Leave the pictures out and reproduce, exactly, the lines from the one with "Viewport: 595px width, 456px height." through the end of the entries below.

> **Pixel coordinate grounding data**:
>>>>

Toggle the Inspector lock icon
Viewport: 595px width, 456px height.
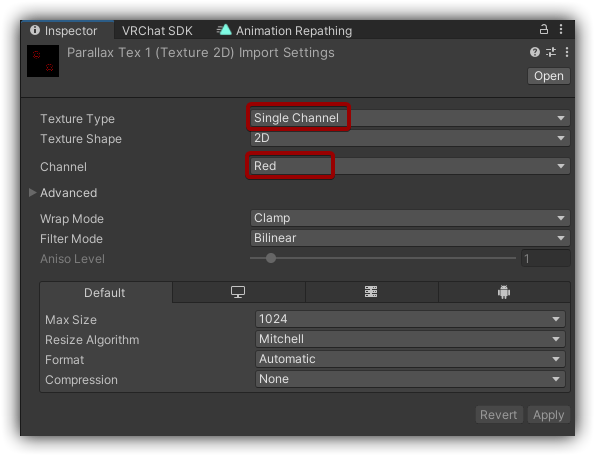[x=544, y=30]
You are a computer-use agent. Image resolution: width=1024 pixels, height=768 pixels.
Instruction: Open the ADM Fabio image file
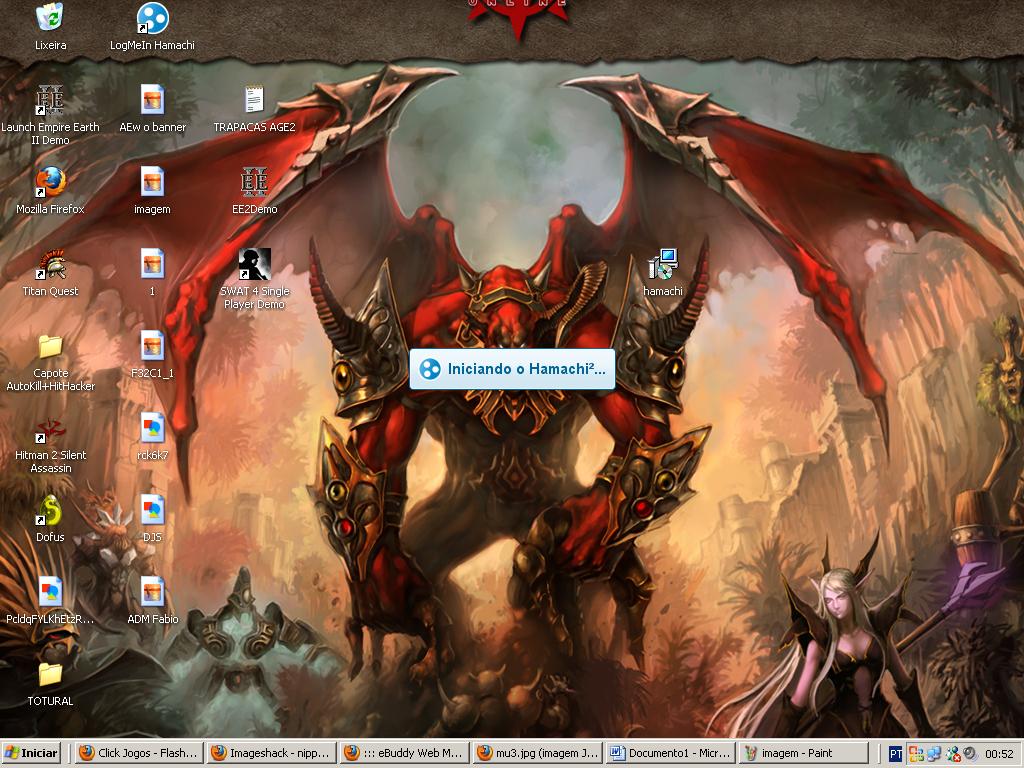(x=152, y=592)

<<<<

> **Solution below**:
Viewport: 595px width, 456px height.
[x=544, y=30]
You are a computer-use agent. Image resolution: width=1024 pixels, height=768 pixels.
Instruction: Open the ADM Fabio image file
(x=152, y=592)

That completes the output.